Financially the goal is simple: find a way to earn an acceptable profit on each dollar invested.
“When oil is worth more than USD 100, we can spend more to squeeze those incremental barrels out. When it is USD 50 a barrel, you should spend less money going after incremental opportunities,” Vincent said.
The alternative is to not complete the well after it has been drilled, and there has been a surge in companies making that choice. “The pullback has been a lot more severe than anticipated,” said Brad Baker, vice president of production enhancement for Baker Hughes. “The completion side is even bleaker than the drilling side.”
“We anticipated a decline in completions in 2015, but we have already seen a more rapid drop than anticipated in the first quarter,” he said. There has been a growing backlog of wells drilled but not completed. The reasons for continued drilling include contracts committing operators to pay, even if drilling stops, and lease terms requiring drilling to maintain the lease.
Anadarko reported in early March it had a backlog of 125 uncompleted wells. The company’s chief executive officer, Al Walker, said the company did not “see value in chasing growth” in this environment. He added during the call for investors that the company could stop doing completions and seek concessions from service companies that “will give us I think an opportunity to realize more savings. But we will have to see how the market responds.”
For consultants, advising companies on how to revise completion methods remains a steady source of work at a time when companies are laying off thousands of their workers. While lower oil prices reduced completion budgets, customer expectations have not gone down.
“When I am doing an optimization for a gas well in England gas is selling for USD 10/Mcf, in Canada it is USD 2/Mcf, or USD 3 in the US. It is still the same exercise,” said Tim Leshchyshyn, president of FracKnowledge, which sells data and advice on completion designs.
Doing more with less requires better decisions. “You can be 80% right when there is USD 100 oil,” he said. “They are having to go about actually trying to get the 100% answer.”
In recent days, company earnings calls regularly include executives reporting that completion costs are down and production is up. For example, Marathon recently reported reducing its cost per well in the Eagle Ford by 17%, and increasing its production over the first 180 days by 25%.
A common theme from operators is “back to the basics,” said Brandon Mikael, Lower 48 upstream oil and gas analyst for Wood Mackenzie. “We are seeing standardized methods for completions. They have found the right mix and lock in on it. Standardization is easy to manage from the cost side,” he said. “It is less on how to optimize and more about fixing a program across a broad area.”
The changes come in many forms, with companies following different paths. In shale basins where gelled fluids were a given for fracturing, particularly the Bakken, operators are looking at reducing or dropping the linear or cross-linked gels, and using more slickwater, which is 99% water plus friction reducer and some other additives, such as one to prevent scale buildup.

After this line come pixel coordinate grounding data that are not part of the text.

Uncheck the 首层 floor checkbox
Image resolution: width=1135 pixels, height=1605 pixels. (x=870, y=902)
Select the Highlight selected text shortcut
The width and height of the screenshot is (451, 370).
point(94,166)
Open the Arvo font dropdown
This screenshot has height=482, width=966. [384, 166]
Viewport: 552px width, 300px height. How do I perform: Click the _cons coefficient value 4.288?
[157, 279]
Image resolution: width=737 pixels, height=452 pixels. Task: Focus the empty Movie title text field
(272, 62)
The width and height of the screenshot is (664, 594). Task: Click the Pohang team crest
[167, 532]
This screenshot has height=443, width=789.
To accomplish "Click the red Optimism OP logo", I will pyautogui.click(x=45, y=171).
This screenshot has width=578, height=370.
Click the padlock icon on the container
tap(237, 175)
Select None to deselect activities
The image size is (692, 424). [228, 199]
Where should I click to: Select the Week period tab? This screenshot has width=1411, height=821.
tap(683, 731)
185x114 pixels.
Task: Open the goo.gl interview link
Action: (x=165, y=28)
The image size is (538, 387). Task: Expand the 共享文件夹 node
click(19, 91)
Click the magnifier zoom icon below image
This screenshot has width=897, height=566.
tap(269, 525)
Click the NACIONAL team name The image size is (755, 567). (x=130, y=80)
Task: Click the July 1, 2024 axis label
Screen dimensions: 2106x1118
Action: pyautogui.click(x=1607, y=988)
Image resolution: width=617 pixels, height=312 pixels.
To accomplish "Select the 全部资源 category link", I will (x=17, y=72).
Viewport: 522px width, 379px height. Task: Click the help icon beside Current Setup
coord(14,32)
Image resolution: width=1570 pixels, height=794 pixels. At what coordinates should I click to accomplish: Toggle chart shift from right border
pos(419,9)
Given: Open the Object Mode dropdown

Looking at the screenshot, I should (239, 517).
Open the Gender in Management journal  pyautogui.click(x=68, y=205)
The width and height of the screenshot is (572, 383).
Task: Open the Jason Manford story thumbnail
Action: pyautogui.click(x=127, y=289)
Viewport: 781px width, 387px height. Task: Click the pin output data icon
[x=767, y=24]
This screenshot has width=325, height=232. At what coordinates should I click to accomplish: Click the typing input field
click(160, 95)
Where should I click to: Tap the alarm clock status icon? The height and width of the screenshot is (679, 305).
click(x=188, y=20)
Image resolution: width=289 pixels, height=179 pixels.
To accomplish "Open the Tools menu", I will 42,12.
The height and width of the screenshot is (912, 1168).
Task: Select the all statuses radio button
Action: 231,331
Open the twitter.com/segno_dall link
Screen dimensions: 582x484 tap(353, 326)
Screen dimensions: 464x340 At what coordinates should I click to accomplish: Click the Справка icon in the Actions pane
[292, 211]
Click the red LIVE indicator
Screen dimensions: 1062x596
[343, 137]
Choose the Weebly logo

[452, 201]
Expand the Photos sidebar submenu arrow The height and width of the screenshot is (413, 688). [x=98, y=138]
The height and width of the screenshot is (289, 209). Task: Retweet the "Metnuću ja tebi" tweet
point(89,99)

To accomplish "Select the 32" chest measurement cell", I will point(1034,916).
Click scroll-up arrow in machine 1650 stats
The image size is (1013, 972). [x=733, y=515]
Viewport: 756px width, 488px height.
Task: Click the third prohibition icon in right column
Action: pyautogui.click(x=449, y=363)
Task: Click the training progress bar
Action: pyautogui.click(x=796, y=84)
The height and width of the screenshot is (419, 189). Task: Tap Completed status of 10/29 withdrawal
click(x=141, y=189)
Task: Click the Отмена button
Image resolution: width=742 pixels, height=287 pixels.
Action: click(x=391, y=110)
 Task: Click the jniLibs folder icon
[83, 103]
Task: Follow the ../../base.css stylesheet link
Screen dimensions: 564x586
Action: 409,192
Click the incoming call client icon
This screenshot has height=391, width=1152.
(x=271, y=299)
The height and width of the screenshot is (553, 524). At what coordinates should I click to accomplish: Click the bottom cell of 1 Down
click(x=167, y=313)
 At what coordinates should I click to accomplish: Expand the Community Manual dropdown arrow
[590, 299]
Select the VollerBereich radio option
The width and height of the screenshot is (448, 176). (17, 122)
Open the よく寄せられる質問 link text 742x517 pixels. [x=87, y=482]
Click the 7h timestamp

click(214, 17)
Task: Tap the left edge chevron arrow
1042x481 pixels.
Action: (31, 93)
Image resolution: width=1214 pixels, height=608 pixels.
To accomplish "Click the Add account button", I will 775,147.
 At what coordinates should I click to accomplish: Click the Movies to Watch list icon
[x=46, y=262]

Sales of ceramic proppant are off, losing market share to lower-cost sand. Some economic evaluations space wells further apart or reduce stage counts as prices fall. And suppliers are hungry for business, allowing users to obtain better quality materials for less. Companies are driving hard bargains with service providers—Marathon reported “securing to date a minimum of USD 225 million in savings.”
While the economics has changed, it has not made unconventional formations any simpler. These extremely tight reservoir rocks vary in unpredictable ways. What has been learned from years of fracturing has led to more tightly spaced wells and fracturing designs pumping increasing amounts of proppant from tightly spaced clusters of perforations. Changing development plans have increased interest in the impact of stress, and inter-well connections, both good and bad, are drawing increasing attention.
Average initial production rates continue rising, but the decline curve remains as steep. For those championing new technologies, oil selling for half of what it did is reason to totally reconsider how things are done to get more out of fewer wells.
“Because of changes in the market they (producers) cannot afford lower cost and lower production. They want the most effective combination of technology and dollars,” said Matthew Lahman, global product champion for production enhancement at Halliburton. What he is selling is aimed at focusing development on more productive rock and stimulating the tight rock more effectively. “The current market is rapidly driving a transition from factory mode designs to more customized and efficient ones that are delivering higher recoveries and better economics,” he said.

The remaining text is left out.